• Task to carry out:
Excluding pictures, reproduce word for word the lines from the one containing "Click the list" through the end of the material below.

::::::::

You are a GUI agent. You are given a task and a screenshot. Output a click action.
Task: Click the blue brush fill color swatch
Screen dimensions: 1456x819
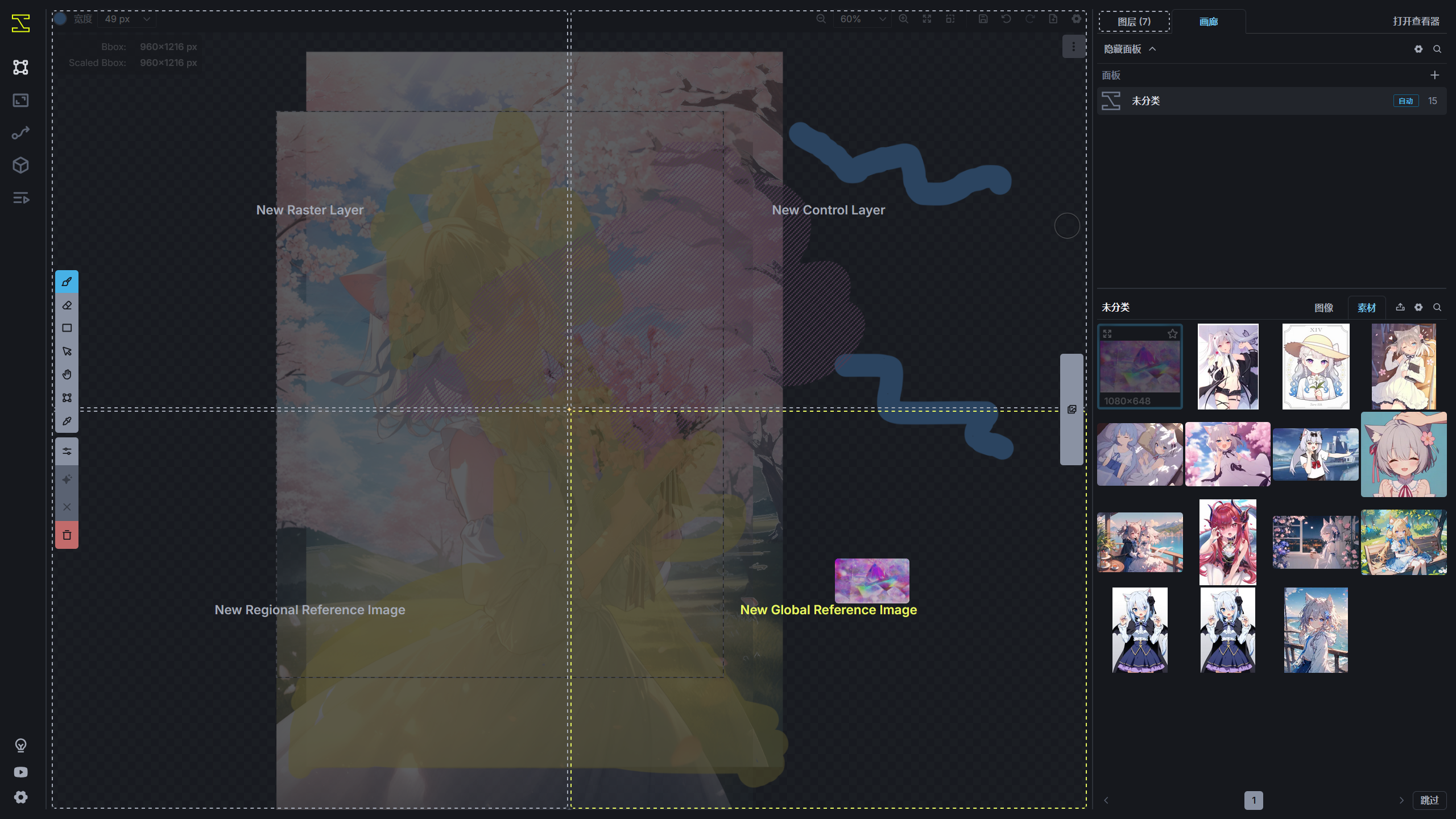pos(61,19)
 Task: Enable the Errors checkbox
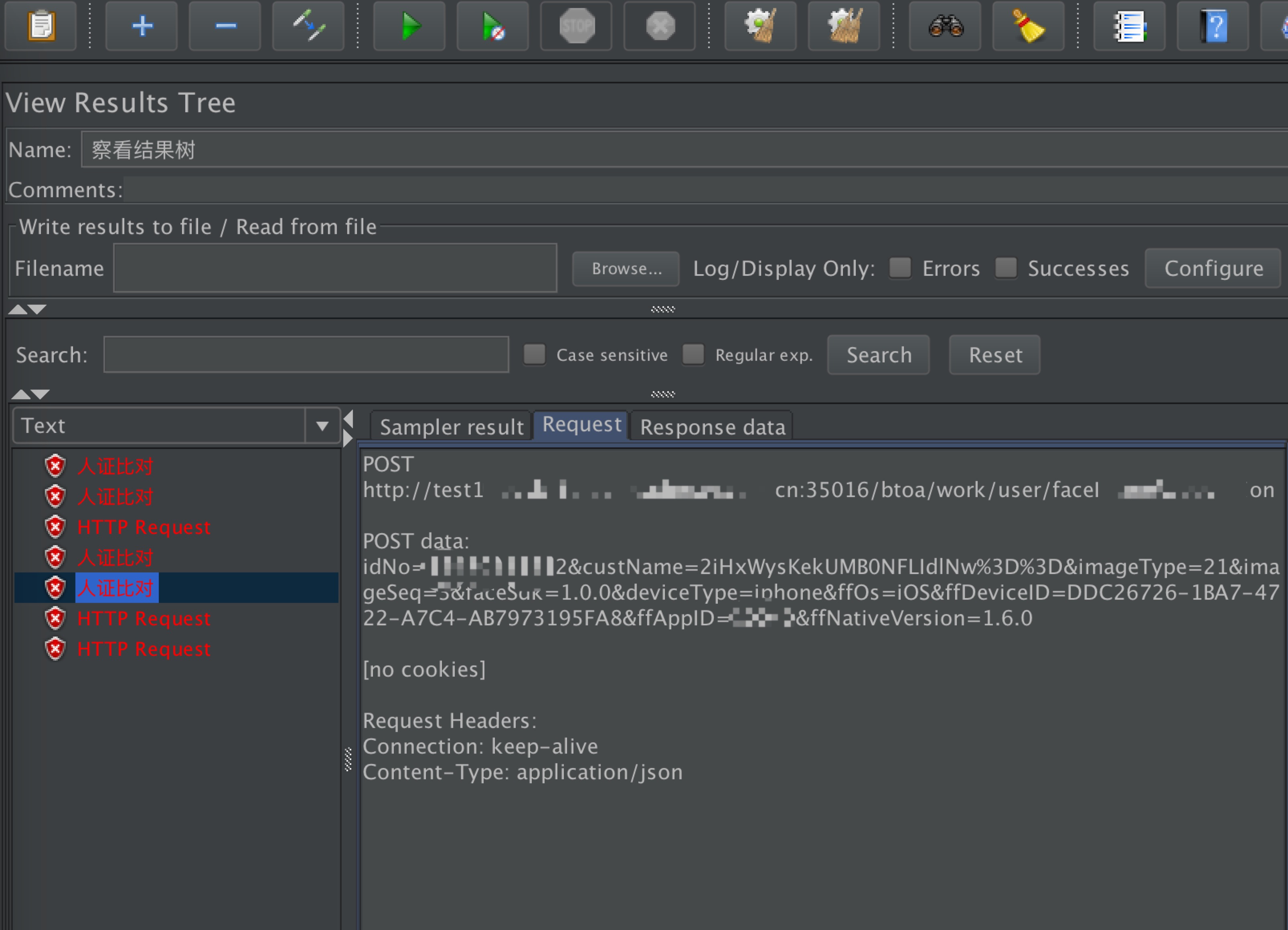click(x=900, y=268)
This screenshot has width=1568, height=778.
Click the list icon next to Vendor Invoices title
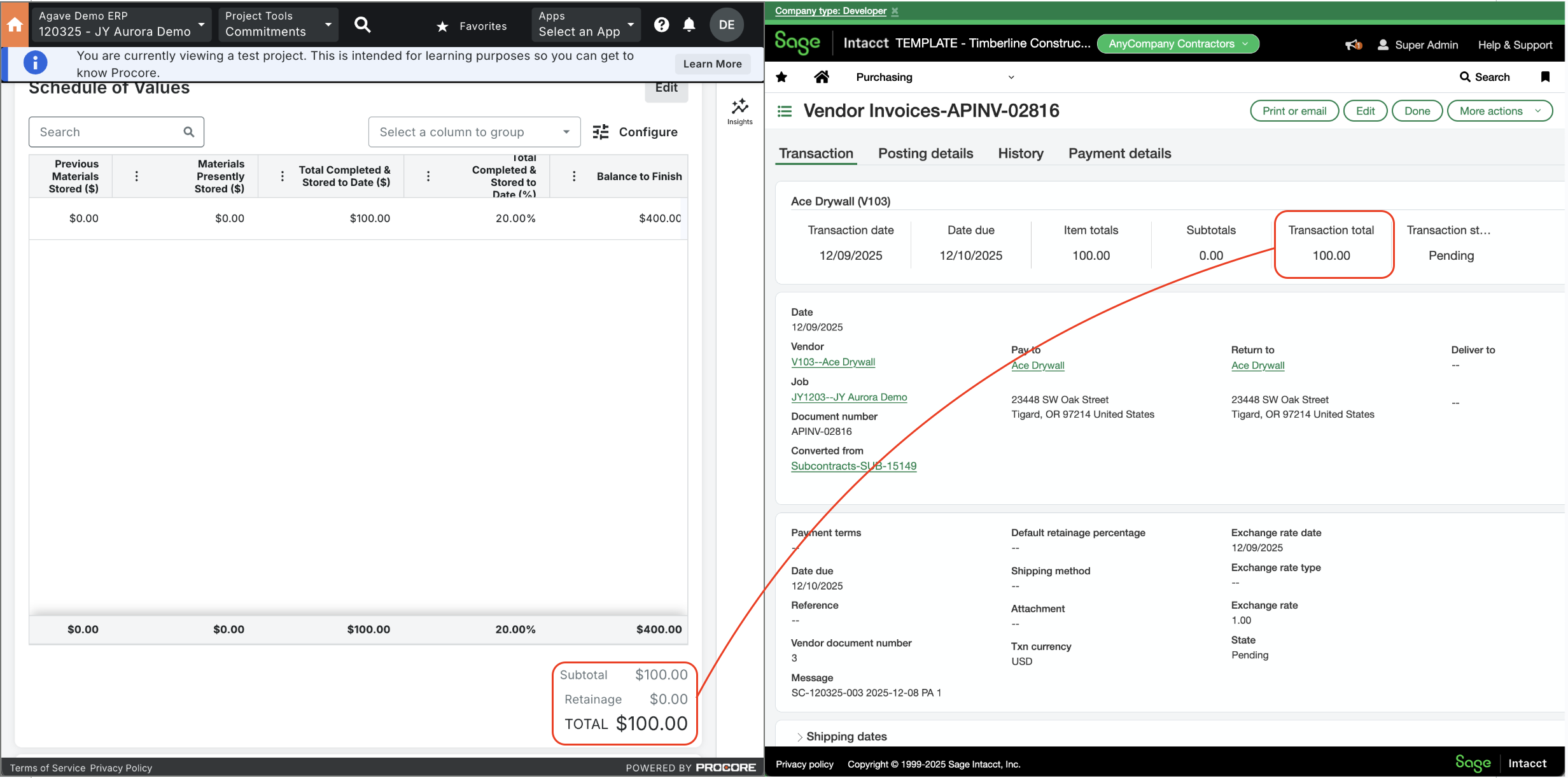[x=783, y=110]
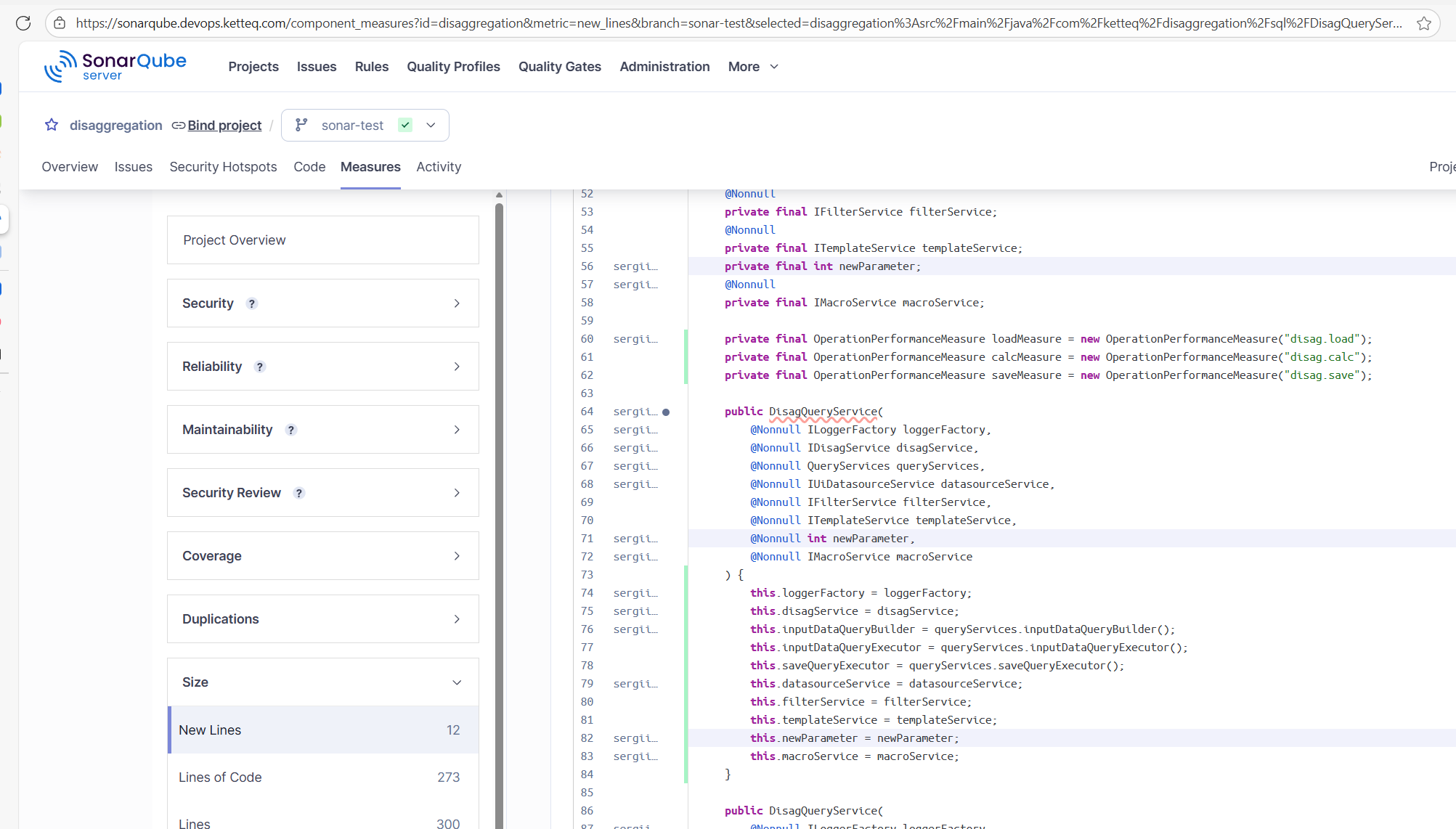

::::::::

• Solution:
Click the list icon next to Vendor Invoices title
[x=783, y=110]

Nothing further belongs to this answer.